STRATTANVILLE – It was an evening of accolades for Clarion-Limestone School District students and staff last Wednesday during the monthly school board meeting.
Kindergarten teacher Mary Faulk was the first to receive an award as the national LifeChanger of the Year. The award goes to teachers who make a positive impact in the lives of students; enhance the district’s atmosphere, culture and pride; demonstrate exemplary leadership; build a nurturing environment that supports learning and adhere to the highest ethical standards.
Next, many Clarion-Limestone High School students were in attendance to accept a Top Five Student Award which is based on the 2016-2017 end-of-the-year averages. School board members Jamie Mahle and Molly Greenawalt awarded each recipient with a $25 money order.

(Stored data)
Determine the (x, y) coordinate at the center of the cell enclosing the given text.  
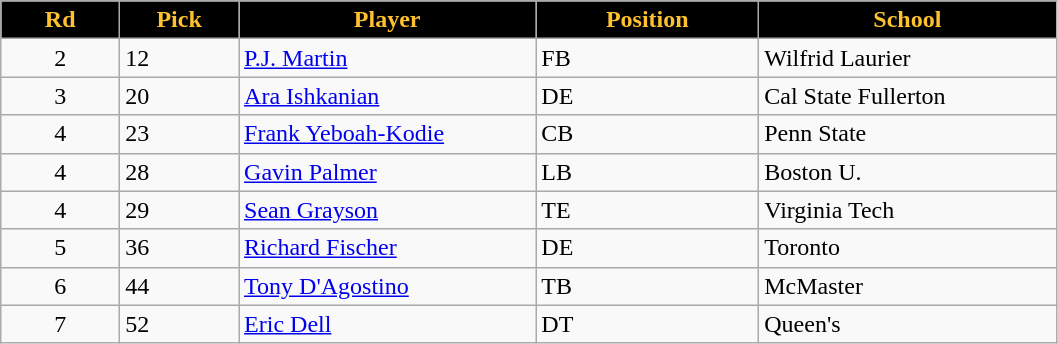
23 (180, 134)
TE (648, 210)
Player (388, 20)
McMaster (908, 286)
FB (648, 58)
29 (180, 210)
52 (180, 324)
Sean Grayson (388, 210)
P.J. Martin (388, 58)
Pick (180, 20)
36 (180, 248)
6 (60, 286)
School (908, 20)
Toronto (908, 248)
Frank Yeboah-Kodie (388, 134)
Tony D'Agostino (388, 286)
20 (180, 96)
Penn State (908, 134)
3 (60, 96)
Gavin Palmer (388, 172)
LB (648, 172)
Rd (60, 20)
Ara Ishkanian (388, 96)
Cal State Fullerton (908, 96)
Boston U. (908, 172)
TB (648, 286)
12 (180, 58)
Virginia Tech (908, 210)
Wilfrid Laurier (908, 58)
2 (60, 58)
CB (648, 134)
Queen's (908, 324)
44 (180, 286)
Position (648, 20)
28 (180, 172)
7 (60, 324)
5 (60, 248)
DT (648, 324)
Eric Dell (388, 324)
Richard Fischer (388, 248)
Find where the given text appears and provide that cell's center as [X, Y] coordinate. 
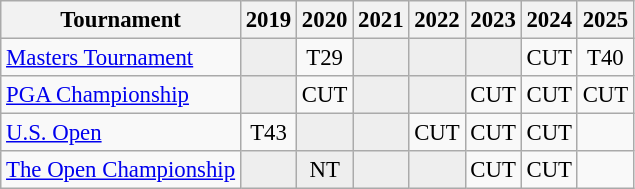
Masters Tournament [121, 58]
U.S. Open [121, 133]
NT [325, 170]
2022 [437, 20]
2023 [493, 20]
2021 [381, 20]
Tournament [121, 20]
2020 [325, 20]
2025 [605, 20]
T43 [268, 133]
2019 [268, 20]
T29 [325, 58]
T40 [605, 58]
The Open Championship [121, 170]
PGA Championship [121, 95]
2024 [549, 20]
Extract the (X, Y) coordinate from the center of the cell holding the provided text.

→ **Set of tasks**:
(a) Condense the paragraph of the school awards article that begins "Kindergarten teacher Mary Faulk" into a short bulleted list that keeps its main facts.
(b) Extend the school awards article with a few more paragraphs that pick up right after its final sentence.

→ **Exercise responses**:
(a)
- Kindergarten teacher Mary Faulk received the first award of the evening: national LifeChanger of the Year.
- The award honors teachers who:
  - make a positive impact on students' lives
  - enhance the district's atmosphere, culture and pride
  - show exemplary leadership
  - build a nurturing environment that supports learning
  - hold to the highest ethical standards

(b)
Award winners from grade seven were Michael Aaron, Abigail Himes, Regan Husted, Brooke Kessler, Jessica McCracken, Morgan McNaughton, Gabrielle Miller, Owen Reinsel, Maya Shook, Gabriella Smith, Ruby Smith, Regina Snyder and Cody Whitling. In eighth grade, recipients included Taylor Aites, Lauren Hartle, Lauren Jamison, Anna Kennemuth, Braden Rankin and Jacob Rankin. Grade nine had Samurah Curry, Ali Girt, Tyler Klingensmith, Janey Rominski and Abby Simpson. In 10th grade, recipients were Jessica Aaron, Morgan Bish, James Gunning, Camden Hankey and Colby Himes. Lastly, eleventh-graders receiving the honor were Reecie Boyles, Chandra Carrier, Taylor Devey, Maddison Griffith, Lindsay Shook and Christian Smith.
High School Principal Mel Aaron noted that a total of 19 students were inducted into the National Honor Society this year.
“We have so many kids who meet such a high standard,” he said.
Superintendent Amy Glasl went on to report that the district was ranked first in the county for their 2015-2016 School Performance Profile (SPP) scores, released by the state Department of Education. The elementary school SPP was 82.6 and the high school was 80.1. Glasl added that the results are now in for the 2016-2017 school year. The elementary school SPP score increased to 84 and the high school dropped slightly to 79.6. Glasl reminded the board that SPP scores take into account many aspects such as advanced placement courses, student achievement and student growth.
“There are wonderful things going on here at C-L,” she said. “And I’m proud to be here.”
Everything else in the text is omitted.